RE: Fun with proof by analogy, was Re: Mojibake on my Web pages

From: Jill Ramonsky (Jill.Ramonsky@Aculab.com)
Date: Tue Sep 30 2003 - 06:44:50 EDT

Next message: Jill Ramonsky: "RE: Internal Representation of Unicode"

Previous message: Michael Everson: "Re: Chinese "departing" tone marks"
Maybe in reply to: jon@spin.ie: "Fun with proof by analogy, was Re: Mojibake on my Web pages"
Next in thread: Rick McGowan: "Re: RE: Fun with proof by analogy, was Re: Mojibake on my Web pages"
Maybe reply: Rick McGowan: "Re: RE: Fun with proof by analogy, was Re: Mojibake on my Web pages"
Reply: Peter Kirk: "Re: Fun with proof by analogy, was Re: Mojibake on my Web pages"
Messages sorted by: [ date ] [ thread ] [ subject ] [ author ] [ attachment ]
Mail actions: [ respond to this message ] [ mail a new topic ]

Good point. But there has to be an actual attacker here, as in, a hacker
engaged in a purposefully malevalent attempt to (say) run arbitrary code
on a victim's machine (the victim being an end-user, a web-page
viewer). To achieve this, the attacker must exploit "features" of the
victim's browser. Yes, I was assuming that the attacker was a document
author -- but if the attacker was a server (or at least, a server
administrator), then it's difficult to see what a document author can do
to guard against this. If the server is an attacker, they could of
course modify all documents served anyway, in any manner they chose. In
such a circumstance, document authors would be well advised to move
their documents to another server ... assuming they ever found out.

The attack is only theoretical, so far as I know, but basically it works
like this: the attacker places a link to (say)
"C:\WINNT\SYSTEM32\CMD.EXE (plus some nasty parameters)" in a hyperlink
and encourages you to click on it. If all is well, the browser should
forbid this. But if the string is written in encoding A, and the
browser parses it assuming it to be encoding B, it is possible that the
browser may not recognise the path as being absolute, and so may allow
it. Of course, you'd have to try /really hard/ to find encodings A and
B such that this becomes feasable, but you never know, it might be
doable. Plus, you'd have to find a user dumb enough to be running a
sufficiently old browser that it was still prone to this exploit. (I'm
pretty sure modern browsers will have closed that hole by now, but
again, you never know). But even a buggy and stupid browser will never
fall victim to this exploit if the browser is able to infer the correct
encoding for the document.

But look at it like this. Suppose a html document had a meta tag which
claimed: <META HTTP-EQUIV="Content-length" CONTENT=1>. In this
circumstance, which would you prefer to believe: The HTTP Content-length
header? Or the meta tag? (One can certainly imagine buffer-overrun
exploits if browsers were to make the wrong choice).

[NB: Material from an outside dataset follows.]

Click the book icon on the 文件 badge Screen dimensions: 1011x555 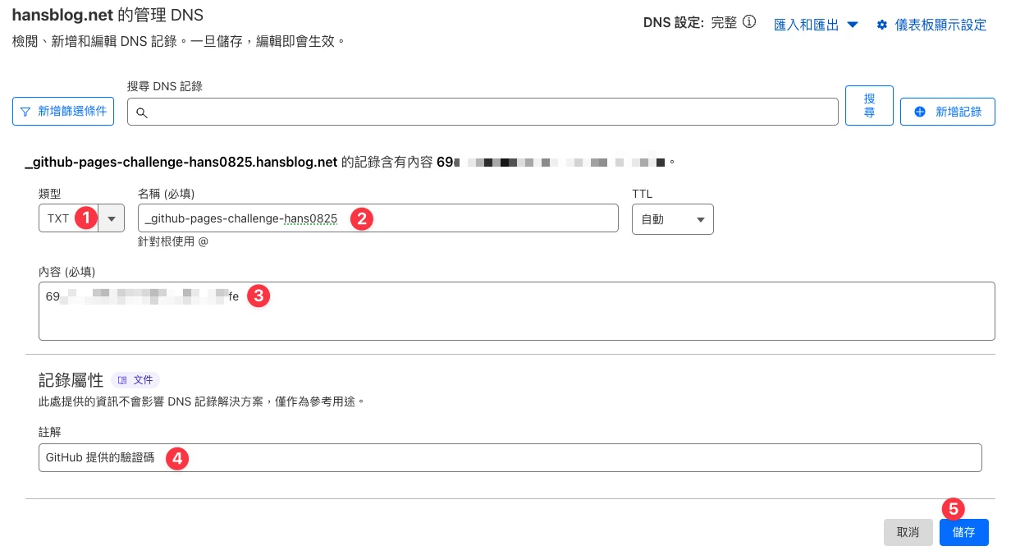pos(122,380)
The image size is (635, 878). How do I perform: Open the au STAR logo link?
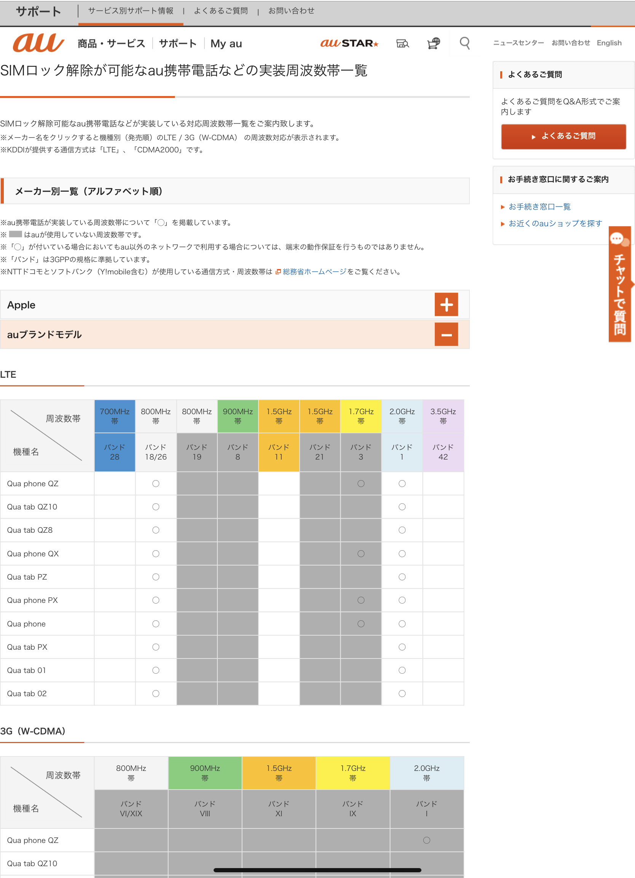[349, 43]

Of course, having said that, document authors /can/ affect HTTP headers
directly anyway. If the document were to be written in PHP instead of
HTML then a document author could generate any HTTP headers they wanted!
(I've actually done this to deliver documents in UTF-8 against the
server's default). All I can assume is maybe there's some sort of threat
model in place which assumes that anyone who can code in PHP can't
possibly be an attacker! If so, it's clearly nonsense.

I still maintain, though (in agreement with Jon) that a server should
obey the document author by taking notice of meta tags and transforming
them into HTTP tags. (At the very /least/, it should take the meta tag
as a hint, and use it as an HTTP tag if the hint turns out to be true).
To ignore them altogether is just dumb.

Jill

PS. I haven't mentioned Unicode domain names. That's a different kettle
of fish altogether. Maybe we could have another thread for that.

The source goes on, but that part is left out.